The last category of cell communication happens over long distances. Within an organism, these are typically called endocrine signals, and they are controlled and released by the endocrine system. The endocrine system is incredibly complex because it is constantly coordinating the activities of your body by releasing a wide variety of hormones from different organs. These hormones circulate through your bloodstream and bind to receptor proteins on many target cells in different tissues and organs throughout the body.

For example, let’s look at the complex role that the pancreas plays in regulating the body’s blood glucose levels. When blood glucose levels are high, glucose importers move glucose into beta cells within the pancreas. This activates a signal transduction pathway that causes insulin to be excreted from the beta cells.

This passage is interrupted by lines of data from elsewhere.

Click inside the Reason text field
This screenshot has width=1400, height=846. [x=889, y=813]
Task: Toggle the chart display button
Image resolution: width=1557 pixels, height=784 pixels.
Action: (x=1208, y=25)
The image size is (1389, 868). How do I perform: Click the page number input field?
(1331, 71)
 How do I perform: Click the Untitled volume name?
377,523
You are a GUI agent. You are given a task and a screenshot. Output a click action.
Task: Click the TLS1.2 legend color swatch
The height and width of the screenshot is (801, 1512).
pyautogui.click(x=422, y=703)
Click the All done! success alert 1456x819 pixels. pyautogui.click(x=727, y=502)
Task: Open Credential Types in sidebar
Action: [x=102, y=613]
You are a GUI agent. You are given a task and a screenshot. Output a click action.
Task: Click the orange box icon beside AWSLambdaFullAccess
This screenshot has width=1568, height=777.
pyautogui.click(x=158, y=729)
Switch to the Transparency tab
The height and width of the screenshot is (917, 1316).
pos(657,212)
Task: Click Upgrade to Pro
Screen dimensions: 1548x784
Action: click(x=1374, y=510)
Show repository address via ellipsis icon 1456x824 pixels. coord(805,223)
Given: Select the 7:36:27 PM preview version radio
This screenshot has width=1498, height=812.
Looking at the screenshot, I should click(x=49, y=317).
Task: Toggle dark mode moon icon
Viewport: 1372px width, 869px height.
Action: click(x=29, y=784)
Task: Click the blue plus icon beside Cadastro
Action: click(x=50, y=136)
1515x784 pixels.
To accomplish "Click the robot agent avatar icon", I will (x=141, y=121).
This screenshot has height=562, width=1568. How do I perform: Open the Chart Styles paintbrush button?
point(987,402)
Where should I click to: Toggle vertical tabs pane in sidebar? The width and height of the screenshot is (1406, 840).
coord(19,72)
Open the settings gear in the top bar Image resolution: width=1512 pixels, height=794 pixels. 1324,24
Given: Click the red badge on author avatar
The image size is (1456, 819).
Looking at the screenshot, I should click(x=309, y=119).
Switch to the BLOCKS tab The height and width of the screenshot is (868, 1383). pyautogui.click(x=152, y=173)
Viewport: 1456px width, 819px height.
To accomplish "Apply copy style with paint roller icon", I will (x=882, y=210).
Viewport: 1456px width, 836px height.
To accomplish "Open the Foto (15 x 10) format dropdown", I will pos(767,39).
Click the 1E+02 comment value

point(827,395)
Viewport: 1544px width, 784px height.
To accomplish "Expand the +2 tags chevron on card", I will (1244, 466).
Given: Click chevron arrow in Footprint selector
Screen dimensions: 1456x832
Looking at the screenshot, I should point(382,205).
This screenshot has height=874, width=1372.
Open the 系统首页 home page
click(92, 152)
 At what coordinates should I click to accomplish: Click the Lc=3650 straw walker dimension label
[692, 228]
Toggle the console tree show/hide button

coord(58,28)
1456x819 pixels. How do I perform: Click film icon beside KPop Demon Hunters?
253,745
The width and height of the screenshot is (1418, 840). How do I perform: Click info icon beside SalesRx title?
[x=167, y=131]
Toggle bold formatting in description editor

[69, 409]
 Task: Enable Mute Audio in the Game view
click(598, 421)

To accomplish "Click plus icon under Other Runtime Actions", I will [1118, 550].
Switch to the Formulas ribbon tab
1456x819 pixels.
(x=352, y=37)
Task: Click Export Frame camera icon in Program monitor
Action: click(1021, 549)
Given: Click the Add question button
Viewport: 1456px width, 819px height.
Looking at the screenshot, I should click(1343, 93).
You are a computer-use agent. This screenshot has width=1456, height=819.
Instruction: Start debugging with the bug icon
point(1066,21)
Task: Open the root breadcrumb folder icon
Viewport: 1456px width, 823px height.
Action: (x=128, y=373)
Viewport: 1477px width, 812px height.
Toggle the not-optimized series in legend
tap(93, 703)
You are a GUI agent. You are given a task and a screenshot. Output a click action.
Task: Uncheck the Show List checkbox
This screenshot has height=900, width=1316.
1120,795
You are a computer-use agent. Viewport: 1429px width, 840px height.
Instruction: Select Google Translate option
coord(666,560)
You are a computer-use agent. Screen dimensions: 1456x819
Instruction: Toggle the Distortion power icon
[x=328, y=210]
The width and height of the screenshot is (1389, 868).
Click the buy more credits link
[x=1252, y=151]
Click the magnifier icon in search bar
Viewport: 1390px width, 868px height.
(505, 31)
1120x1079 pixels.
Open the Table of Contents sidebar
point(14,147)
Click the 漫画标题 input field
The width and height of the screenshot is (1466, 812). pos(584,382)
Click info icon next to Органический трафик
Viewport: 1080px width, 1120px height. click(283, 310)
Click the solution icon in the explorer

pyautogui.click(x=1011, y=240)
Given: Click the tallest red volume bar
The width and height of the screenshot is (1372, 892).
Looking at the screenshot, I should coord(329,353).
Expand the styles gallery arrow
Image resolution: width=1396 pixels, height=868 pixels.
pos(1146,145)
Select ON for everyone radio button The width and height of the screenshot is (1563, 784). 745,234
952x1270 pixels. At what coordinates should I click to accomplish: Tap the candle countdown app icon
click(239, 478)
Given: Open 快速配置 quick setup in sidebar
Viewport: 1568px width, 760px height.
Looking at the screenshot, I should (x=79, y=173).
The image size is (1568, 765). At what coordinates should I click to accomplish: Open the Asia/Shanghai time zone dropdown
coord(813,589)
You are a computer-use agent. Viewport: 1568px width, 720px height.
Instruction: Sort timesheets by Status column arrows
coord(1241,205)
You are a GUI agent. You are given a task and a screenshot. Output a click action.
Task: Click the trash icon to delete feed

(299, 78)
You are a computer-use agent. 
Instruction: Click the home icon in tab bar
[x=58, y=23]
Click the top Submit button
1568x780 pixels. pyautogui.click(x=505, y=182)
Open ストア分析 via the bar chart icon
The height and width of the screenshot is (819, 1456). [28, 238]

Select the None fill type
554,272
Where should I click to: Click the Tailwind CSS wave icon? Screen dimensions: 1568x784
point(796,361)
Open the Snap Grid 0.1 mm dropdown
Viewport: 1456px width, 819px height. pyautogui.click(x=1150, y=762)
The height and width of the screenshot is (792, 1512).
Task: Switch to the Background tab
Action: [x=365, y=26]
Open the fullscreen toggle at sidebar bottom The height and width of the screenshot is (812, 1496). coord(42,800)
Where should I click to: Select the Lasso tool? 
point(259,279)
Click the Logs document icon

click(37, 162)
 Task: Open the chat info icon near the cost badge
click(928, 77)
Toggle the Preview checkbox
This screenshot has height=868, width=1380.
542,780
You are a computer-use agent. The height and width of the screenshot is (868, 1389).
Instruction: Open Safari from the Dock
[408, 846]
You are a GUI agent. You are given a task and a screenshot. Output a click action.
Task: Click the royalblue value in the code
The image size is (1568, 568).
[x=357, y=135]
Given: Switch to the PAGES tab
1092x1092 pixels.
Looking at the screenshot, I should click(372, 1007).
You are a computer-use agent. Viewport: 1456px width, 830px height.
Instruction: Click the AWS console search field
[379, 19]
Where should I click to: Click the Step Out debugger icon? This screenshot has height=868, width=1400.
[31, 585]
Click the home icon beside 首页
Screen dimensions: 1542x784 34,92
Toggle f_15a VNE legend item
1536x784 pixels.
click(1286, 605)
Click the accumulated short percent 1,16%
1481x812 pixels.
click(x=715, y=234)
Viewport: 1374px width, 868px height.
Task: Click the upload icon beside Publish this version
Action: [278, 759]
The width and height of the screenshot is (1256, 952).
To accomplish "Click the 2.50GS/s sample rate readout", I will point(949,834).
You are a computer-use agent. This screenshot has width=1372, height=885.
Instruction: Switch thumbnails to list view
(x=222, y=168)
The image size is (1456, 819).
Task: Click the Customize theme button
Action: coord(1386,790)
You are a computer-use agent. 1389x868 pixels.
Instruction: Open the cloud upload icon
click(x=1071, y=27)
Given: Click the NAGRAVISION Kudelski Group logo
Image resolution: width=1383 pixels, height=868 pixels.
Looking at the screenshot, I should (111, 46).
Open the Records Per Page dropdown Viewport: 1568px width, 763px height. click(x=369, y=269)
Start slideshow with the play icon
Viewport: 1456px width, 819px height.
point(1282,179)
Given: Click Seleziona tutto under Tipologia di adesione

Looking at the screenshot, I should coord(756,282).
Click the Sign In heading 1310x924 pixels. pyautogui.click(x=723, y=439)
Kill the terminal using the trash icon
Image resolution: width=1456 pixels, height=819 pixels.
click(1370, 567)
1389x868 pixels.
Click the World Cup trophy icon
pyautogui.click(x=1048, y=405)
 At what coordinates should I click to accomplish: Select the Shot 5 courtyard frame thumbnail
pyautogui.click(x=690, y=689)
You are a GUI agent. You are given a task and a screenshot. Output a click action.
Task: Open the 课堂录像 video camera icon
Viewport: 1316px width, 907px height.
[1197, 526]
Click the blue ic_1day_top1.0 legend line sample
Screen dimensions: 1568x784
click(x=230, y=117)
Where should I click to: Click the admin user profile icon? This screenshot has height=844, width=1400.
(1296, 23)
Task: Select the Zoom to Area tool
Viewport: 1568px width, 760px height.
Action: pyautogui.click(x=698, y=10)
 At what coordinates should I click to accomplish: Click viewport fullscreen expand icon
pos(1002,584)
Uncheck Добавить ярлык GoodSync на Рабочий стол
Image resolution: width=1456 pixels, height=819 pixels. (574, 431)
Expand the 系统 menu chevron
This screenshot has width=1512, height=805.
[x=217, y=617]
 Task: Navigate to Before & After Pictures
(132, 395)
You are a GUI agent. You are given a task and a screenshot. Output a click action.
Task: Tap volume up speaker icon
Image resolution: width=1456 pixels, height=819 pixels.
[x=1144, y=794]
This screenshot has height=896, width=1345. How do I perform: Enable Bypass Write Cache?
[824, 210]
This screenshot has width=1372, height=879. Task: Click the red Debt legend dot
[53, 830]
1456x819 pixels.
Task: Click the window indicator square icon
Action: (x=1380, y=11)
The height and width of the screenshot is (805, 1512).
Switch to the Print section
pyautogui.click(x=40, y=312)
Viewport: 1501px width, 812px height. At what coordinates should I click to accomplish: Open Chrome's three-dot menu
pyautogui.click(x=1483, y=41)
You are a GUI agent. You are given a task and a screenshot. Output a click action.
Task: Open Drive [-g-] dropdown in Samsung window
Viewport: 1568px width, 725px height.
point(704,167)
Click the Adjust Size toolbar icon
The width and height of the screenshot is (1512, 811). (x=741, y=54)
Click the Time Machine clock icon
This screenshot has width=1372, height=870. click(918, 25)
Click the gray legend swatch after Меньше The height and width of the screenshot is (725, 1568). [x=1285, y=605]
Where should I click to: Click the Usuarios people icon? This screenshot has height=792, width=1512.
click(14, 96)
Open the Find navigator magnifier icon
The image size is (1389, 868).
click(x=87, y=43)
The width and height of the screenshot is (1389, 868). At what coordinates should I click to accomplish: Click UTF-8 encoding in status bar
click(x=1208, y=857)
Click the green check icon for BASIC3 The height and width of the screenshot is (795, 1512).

The insulin travels through the blood, where it binds to insulin receptor proteins on cells across the body. When insulin binds to liver cells, it transduces a signal that causes the liver to store glucose as glycogen. When insulin binds to receptors on other tissues throughout your body, the receptors start a series of reactions that cause vesicles loaded with glucose-importers to bind to the cell membrane. This causes loads of glucose to be imported into each cell from the bloodstream.

Then, when your glucose levels start to drop in your bloodstream, your pancreas secretes glucagon. This hormone is specific to receptors on liver cells and directs the liver to convert glycogen back into glucose. This helps regulate your blood glucose levels until you eat your next meal.

Keep in mind that all of these complex forms of cell communication between multiple organ systems and tissues are required just to maintain your blood glucose levels in a specific range. Your endocrine system is constantly secreting hormones for many different purposes that cause a huge variety of reactions in different cell types around your body.